* GIVEN INSTRUCTION: Could you update the lines from the first one through the line with "click(x=452, y=516)", changing "results" to "matches" and leaving everything else as it is?

* LISTED RECORDS:
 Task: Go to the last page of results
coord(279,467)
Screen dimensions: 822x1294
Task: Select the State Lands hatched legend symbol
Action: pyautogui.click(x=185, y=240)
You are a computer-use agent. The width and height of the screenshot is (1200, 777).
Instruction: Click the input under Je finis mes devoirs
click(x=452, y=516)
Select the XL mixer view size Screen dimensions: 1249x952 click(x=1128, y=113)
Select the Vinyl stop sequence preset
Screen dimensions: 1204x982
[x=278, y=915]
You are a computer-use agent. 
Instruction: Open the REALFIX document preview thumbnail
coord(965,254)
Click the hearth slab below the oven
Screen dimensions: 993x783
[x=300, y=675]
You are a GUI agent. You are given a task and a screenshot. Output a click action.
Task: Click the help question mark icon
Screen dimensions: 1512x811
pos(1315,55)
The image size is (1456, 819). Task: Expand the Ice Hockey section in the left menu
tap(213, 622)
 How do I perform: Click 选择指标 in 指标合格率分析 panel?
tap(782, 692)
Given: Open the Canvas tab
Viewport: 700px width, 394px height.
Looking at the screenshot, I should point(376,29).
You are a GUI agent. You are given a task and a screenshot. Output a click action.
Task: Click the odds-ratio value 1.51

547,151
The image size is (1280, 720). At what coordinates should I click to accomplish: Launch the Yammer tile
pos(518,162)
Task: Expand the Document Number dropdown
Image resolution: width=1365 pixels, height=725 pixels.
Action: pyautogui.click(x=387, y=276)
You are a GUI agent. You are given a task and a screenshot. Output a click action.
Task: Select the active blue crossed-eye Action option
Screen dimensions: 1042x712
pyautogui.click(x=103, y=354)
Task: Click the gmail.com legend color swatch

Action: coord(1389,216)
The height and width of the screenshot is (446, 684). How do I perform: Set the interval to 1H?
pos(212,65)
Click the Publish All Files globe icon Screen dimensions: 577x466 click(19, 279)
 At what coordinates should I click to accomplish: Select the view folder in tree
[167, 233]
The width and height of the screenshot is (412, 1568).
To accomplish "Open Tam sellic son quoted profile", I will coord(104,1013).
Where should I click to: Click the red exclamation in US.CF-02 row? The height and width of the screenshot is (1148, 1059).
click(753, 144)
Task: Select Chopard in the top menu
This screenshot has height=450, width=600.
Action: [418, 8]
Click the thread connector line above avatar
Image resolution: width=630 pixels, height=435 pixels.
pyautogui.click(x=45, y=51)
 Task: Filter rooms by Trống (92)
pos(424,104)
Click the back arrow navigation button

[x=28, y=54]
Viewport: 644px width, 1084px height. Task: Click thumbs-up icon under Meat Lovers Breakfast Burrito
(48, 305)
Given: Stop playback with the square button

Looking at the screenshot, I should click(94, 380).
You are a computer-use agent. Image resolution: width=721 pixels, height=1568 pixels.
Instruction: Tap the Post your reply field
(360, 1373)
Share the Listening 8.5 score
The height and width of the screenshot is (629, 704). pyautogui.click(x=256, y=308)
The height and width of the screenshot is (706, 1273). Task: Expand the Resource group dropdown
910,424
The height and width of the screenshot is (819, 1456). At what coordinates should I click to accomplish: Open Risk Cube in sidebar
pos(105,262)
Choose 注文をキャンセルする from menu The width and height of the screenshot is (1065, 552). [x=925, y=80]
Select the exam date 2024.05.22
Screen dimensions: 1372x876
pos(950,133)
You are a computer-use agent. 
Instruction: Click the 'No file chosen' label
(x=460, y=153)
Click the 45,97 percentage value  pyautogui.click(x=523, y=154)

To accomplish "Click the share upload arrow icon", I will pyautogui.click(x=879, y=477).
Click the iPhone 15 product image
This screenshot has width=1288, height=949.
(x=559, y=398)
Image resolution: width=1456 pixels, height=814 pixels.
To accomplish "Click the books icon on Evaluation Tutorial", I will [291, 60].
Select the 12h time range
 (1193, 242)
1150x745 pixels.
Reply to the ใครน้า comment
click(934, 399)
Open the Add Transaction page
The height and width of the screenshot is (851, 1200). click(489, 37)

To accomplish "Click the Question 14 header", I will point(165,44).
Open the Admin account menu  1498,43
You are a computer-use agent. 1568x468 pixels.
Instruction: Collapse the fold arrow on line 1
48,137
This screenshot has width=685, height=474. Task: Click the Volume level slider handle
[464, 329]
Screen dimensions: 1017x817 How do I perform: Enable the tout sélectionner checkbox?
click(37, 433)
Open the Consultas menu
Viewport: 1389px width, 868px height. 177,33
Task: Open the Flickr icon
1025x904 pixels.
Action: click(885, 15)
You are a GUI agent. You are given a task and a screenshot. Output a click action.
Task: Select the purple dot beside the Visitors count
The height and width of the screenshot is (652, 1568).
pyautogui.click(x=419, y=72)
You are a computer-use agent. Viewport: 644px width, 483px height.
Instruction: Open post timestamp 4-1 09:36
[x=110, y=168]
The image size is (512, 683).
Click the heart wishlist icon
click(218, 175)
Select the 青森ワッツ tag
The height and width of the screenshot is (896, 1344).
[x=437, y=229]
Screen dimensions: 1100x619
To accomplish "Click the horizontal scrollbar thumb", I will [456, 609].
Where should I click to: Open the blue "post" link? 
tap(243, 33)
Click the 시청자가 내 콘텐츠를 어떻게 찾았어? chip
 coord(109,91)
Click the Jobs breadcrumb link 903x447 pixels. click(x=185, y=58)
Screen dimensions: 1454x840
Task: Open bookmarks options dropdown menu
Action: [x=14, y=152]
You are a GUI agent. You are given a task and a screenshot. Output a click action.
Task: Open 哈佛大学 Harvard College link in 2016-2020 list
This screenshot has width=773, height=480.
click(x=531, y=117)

* COMPLETED EXERCISE:
 Task: Go to the last page of matches
coord(279,467)
Screen dimensions: 822x1294
Task: Select the State Lands hatched legend symbol
Action: pyautogui.click(x=185, y=240)
You are a computer-use agent. The width and height of the screenshot is (1200, 777).
Instruction: Click the input under Je finis mes devoirs
click(x=452, y=516)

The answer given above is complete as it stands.